Course 1 — Module 4
MEMORY.md — AI That Remembers You
Estimated read time: 7 minutes
🎧 Listen to this module:
In the last module, you built CLAUDE.md — a permanent briefing document that gives Claude stable, long-term context about your business. This module covers its counterpart: MEMORY.md.
If CLAUDE.md is the onboarding handbook, MEMORY.md is the running notebook that gets updated as the relationship evolves.
The Problem MEMORY.md Solves
Here is a scenario: you are working with Claude and you discover something important mid-session.
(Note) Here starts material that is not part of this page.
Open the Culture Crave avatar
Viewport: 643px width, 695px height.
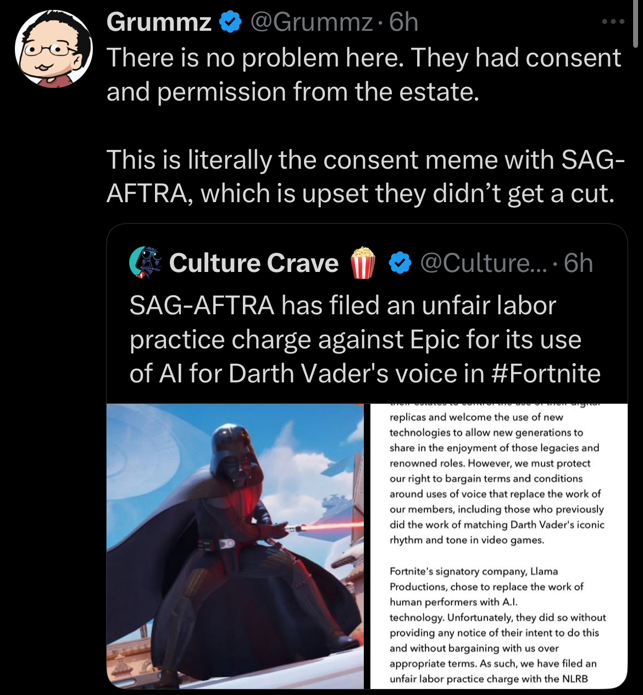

“My main supplier just moved to net-60 payment terms instead of net-30. That changes my cash flow assumptions.”
You could add that to CLAUDE.md. But CLAUDE.md is for stable context — things that rarely change. Supplier payment terms might change again in three months. And if you update CLAUDE.md every time something shifts, it quickly becomes a messy log of changes rather than a clean briefing document.
MEMORY.md is designed for exactly this kind of evolving information. It is a living document that you (or Claude, with your permission) update as your business context changes.
The Difference Between CLAUDE.md and MEMORY.md
| CLAUDE.md | MEMORY.md |
|---|---|
| Stable, long-term context | Evolving, session-to-session notes |
| Changes rarely (monthly or less) | Can change weekly or even daily |
| You write it manually during setup | You or Claude can add to it during sessions |
| “My brand name is X” | “As of April 2024, main supplier is on net-60 terms” |
| “My target ACoS is 25%” | “Tested lowering ACoS target to 20% in Q1 — didn’t work, reverting to 25%” |
What Goes in MEMORY.md
Think of MEMORY.md as a place for three types of notes:
1. Decisions you made and why
When you make a business decision that affects how Claude should work with you, log it here.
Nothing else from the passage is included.